Addressing Outstanding Tax Debt Through an Offer in Compromise

Having an unpaid tax liability can be a very distressing burden to bear. If you currently owe the IRS money, you may be worried that you will be visited by an IRS agent or even face criminal charges for failure to pay. Fortunately, the IRS is much more interested in collecting unpaid taxes than punishing taxpayers who have an unfulfilled tax obligation. The agency offers several options that can help taxpayers who are experiencing financial struggles to fulfill their tax obligations and become compliant with the law.
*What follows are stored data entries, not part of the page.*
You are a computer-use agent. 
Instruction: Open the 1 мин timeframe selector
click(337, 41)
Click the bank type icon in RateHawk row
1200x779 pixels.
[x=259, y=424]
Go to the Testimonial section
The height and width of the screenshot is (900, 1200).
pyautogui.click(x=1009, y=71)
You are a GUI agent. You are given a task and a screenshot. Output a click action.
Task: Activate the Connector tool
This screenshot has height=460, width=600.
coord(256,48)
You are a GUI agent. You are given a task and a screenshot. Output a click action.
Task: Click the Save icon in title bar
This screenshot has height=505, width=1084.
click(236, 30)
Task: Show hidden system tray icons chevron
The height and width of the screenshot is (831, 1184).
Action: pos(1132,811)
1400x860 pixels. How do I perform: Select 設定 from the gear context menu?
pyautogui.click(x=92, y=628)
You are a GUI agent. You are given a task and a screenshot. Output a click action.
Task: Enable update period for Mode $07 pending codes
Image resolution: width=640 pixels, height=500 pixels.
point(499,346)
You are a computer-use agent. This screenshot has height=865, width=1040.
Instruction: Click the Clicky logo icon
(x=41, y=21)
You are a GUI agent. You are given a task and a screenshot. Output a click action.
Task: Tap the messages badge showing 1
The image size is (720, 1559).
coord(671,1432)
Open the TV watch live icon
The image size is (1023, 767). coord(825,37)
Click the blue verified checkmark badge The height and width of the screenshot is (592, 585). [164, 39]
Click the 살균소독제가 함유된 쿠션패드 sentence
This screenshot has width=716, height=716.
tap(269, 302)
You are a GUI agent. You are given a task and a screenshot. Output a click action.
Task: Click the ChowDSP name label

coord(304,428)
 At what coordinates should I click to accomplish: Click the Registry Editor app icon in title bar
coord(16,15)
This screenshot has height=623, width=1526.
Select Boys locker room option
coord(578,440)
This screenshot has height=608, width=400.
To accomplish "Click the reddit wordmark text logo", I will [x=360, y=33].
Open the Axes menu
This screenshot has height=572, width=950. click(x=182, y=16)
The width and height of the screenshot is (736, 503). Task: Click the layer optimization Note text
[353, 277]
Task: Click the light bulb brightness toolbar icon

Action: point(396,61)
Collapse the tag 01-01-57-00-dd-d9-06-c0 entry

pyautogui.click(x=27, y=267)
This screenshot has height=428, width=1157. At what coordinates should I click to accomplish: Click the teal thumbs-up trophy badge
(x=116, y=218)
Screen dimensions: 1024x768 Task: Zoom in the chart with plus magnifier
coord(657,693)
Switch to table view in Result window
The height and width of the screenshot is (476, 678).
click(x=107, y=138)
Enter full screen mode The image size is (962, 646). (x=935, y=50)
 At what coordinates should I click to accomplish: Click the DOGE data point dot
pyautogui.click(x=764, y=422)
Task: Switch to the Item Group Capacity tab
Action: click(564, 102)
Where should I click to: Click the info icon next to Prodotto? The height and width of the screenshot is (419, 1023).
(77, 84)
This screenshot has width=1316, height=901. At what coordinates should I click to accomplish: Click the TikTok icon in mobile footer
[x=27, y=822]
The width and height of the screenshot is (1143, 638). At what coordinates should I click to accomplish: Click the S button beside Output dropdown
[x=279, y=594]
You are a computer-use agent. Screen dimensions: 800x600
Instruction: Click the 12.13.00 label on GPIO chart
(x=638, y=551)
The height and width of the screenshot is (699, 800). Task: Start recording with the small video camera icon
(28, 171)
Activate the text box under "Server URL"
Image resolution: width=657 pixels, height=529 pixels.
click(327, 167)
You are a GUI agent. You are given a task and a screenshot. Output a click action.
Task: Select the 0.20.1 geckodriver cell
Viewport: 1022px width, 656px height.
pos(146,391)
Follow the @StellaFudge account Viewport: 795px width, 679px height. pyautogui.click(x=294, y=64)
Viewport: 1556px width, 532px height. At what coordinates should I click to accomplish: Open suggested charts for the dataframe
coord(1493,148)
An offer in compromise allows a taxpayer who cannot afford to pay his or her full tax debt to settle the debt for less than the original amount. If paying your full tax debt would create a financial hardship, an offer in compromise may be right for you. When deciding whether or not to grant an offer in compromise to a taxpayer, the IRS will consider the taxpayer’s income, assets, expenses, and overall ability to pay. In order to qualify for this program, you must file all of your required tax returns, and you cannot be in an open bankruptcy proceeding. The IRS typically charges a fee when submitting an OIC application; however, this fee may be waived if the applicant’s adjusted gross income or household’s gross monthly income is below 250 percent of the poverty guidelines issued by the Department of Health and Human Services. The IRS also typically requires a 20% “deposit” of the offered amount be made at the time of offer submission. Upon offer acceptance, this “deposit” then becomes part of the offered amount. HOWEVER, very importantly, if the offer is rejected, the deposited amount is NOT returned to the taxpayer and is logged as a payment toward the unpaid tax liability. John D. Teter will work extensively with you to ensure you are making a “good” (acceptable to the IRS) offer to maximize the likelihood of offer acceptance and get you back on the road of tax compliance with a fresh start and old tax debt resolved.